On sent d’emblée que par son sujet ce film ne va pas s’adresser à un jeune public. Au contraire, « Là-haut » a le mérite d’élargir (ou la volonté de conquérir) le cinéma d’animation à un nouveau public autrefois oublié par les créateurs de ce genre de films : les seniors. Abordant avec une grande sobriété des sujets délicats comme le deuil, la solitude, le destin et par extension la vie, « Là-haut » offre de vrais moments d’émotion.
La technique irréprochable et la créativité du film viennent renforcer un peu plus la maîtrise du sujet. Accompagné par un talent indéniable pour raconter des histoires ainsi qu’une très belle musique, ce long-métrage traite avec justesse et poésie de ces moments uniques de l’existence où l’ont décide de changer.
Certes, le film ne transpire par le génie et ne révolutionne en rien ni son thème ni son domaine, mais il offre un beau voyage initiatique plein de finesse et de beauté.
FISH TANK - COMPETITION
Héritier du cinéma de Mike Leigh et Ken Loach, le film d’Andrea Arnold - aux forts accents misérabilistes et sociaux - nous plonge dans la vie de Mia, jeune fille de 15 ans qui passe son temps à boire et à faire des chorégraphies hip-hop. Son univers bascule avec l’arrivée du dernier amant de sa mère.

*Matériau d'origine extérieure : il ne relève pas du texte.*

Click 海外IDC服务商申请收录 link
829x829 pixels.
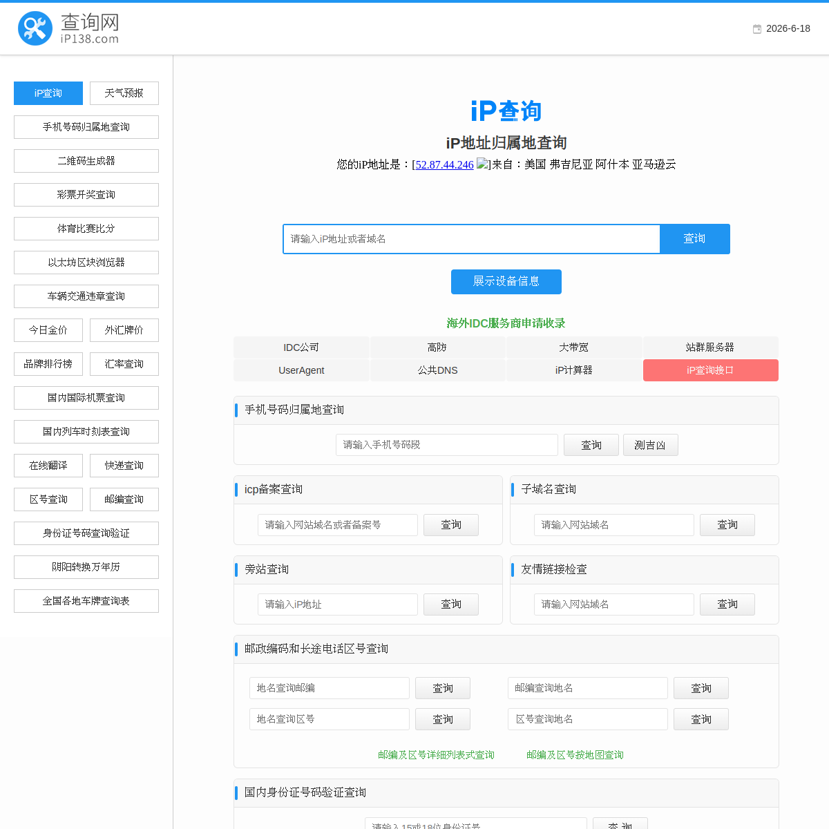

Traitant de la précocité et de la vie difficile de la jeunesse anglo-saxonne désabusée et abandonnée, le film est malheureusement linéaire et prévisible. Pire ! On retrouve tous les clichés du genre : famille monoparentale, pauvreté, banlieue, alcool, etc. Heureusement la fin, par un suspense à surenchère aussi intense qu’atroce, réveille un spectateur endormi par les longueurs injustifiées du film.
Reste une jeune interprète (Katie Jarvis) exceptionnelle, entourée du remarquable Michael Fassbender et de Kierston Wareing déjà vue dans « It’s a Free World » de Ken Loach.

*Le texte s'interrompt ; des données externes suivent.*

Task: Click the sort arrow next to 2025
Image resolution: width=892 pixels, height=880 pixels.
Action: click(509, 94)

SPRING FEVER - COMPETITION
Lou Ye, frappé d’interdiction de tournage par son pays, parvient à nous livrer ici une œuvre dense, dramatique et parfois inaccessible sur un triangle amoureux improbable dans une Chine grise et conservatrice.
Dans la ville de Nankin, une femme fait suivre son mari car elle le soupçonne d’infidélité. Le détective qu’elle engage va alors se retrouver au cœur d’une intrigue amoureuse complexe et douloureuse.

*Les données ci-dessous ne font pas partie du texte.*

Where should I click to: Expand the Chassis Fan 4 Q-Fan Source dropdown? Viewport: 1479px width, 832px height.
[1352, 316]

Explorant l’amour dans ce qu’il peut avoir de plus extrême et destructeur (jalousie, obsession), le cinéaste chinois dresse le portrait d’un pays conservateur et réactionnaire où l’homosexualité est taboue. La sensualité et l’érotisme de ses personnages ambigus viennent complexifier des rapports déjà chaotiques entre eux. Le casting exceptionnel du film compense la récurrence mélodramatique de ses séquences. Le grain de l’image et la quasi absence de musique fabriquent un univers lourd, pesant.
« Spring Fever » est un film remarquable sur l’amour mais il s’étend un peu trop sur son propos. La mise en scène remarquable et un casting inspiré font de ce long-métrage une réussite malheureusement trop intimiste.
AIR DOLL - UN CERTAIN REGARD
Hirokazu Kore-Eda, récemment à l’affiche avec l’exceptionnel « Still Walking », livre à nouveau une œuvre intime avec « Air Doll », l’histoire d’une poupée gonflable qui du jour au lendemain se réveille avec un cœur.
Flirtant en permanence avec le fantastique et l’onirique, ce conte moderne est un terrain propice aux interrogations sur les affres de la solitude et sur les émotions comme moteur de notre existence.
Poupée gonflable s’éveillant à la conscience, Nozomi passe par toute une phase d’apprentissage. Une fois ses besoins immédiats satisfaits (lire, écrie, etc.), elle est confrontée progressivement à des sentiments plus complexes : le vieillissement, l’amour, la mort, le chagrin, etc. Les personnages qui l’entourent et l’influencent sont autant de reflets de nos interrogations quotidiennes et le spectateur est un témoin impuissant de développement de Nozomi.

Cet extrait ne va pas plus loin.